Your instructions:
Every record that appears below should be transcribed exactly.

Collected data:
↓↓↓

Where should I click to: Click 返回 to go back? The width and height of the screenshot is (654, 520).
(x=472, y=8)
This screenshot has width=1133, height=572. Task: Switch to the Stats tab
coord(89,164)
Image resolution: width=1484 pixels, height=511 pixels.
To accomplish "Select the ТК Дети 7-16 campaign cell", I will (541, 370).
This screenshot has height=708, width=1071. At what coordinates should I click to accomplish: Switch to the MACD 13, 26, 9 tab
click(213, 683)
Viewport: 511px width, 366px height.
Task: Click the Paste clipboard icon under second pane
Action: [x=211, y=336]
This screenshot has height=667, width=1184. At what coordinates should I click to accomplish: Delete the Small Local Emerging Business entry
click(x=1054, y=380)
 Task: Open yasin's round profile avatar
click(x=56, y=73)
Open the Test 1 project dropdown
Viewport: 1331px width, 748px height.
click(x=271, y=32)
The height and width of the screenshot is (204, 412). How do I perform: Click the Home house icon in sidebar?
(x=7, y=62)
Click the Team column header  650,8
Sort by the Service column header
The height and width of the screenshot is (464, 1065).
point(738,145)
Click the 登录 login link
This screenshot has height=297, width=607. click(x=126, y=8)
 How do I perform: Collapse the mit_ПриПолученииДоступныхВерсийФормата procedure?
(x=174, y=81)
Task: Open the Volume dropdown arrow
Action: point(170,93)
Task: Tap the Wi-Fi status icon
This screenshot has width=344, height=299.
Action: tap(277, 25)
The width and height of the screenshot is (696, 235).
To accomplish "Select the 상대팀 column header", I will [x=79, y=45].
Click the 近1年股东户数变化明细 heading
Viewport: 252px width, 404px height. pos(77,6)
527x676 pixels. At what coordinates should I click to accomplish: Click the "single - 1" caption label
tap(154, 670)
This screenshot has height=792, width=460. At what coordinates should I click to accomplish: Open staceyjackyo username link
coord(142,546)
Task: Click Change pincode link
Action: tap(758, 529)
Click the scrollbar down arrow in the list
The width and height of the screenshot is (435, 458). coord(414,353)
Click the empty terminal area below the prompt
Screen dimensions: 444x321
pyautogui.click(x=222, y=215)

↑↑↑

Solution:
Where should I click to: Click 返回 to go back? The width and height of the screenshot is (654, 520).
(x=472, y=8)
This screenshot has width=1133, height=572. Task: Switch to the Stats tab
coord(89,164)
Image resolution: width=1484 pixels, height=511 pixels.
To accomplish "Select the ТК Дети 7-16 campaign cell", I will (541, 370).
This screenshot has height=708, width=1071. At what coordinates should I click to accomplish: Switch to the MACD 13, 26, 9 tab
click(213, 683)
Viewport: 511px width, 366px height.
Task: Click the Paste clipboard icon under second pane
Action: [x=211, y=336]
This screenshot has height=667, width=1184. At what coordinates should I click to accomplish: Delete the Small Local Emerging Business entry
click(x=1054, y=380)
 Task: Open yasin's round profile avatar
click(x=56, y=73)
Open the Test 1 project dropdown
Viewport: 1331px width, 748px height.
click(x=271, y=32)
The height and width of the screenshot is (204, 412). How do I perform: Click the Home house icon in sidebar?
(x=7, y=62)
Click the Team column header  650,8
Sort by the Service column header
The height and width of the screenshot is (464, 1065).
point(738,145)
Click the 登录 login link
This screenshot has height=297, width=607. click(x=126, y=8)
 How do I perform: Collapse the mit_ПриПолученииДоступныхВерсийФормата procedure?
(x=174, y=81)
Task: Open the Volume dropdown arrow
Action: point(170,93)
Task: Tap the Wi-Fi status icon
This screenshot has width=344, height=299.
Action: tap(277, 25)
The width and height of the screenshot is (696, 235).
To accomplish "Select the 상대팀 column header", I will [x=79, y=45].
Click the 近1年股东户数变化明细 heading
Viewport: 252px width, 404px height. pos(77,6)
527x676 pixels. At what coordinates should I click to accomplish: Click the "single - 1" caption label
tap(154, 670)
This screenshot has height=792, width=460. At what coordinates should I click to accomplish: Open staceyjackyo username link
coord(142,546)
Task: Click Change pincode link
Action: tap(758, 529)
Click the scrollbar down arrow in the list
The width and height of the screenshot is (435, 458). coord(414,353)
Click the empty terminal area below the prompt
Screen dimensions: 444x321
pyautogui.click(x=222, y=215)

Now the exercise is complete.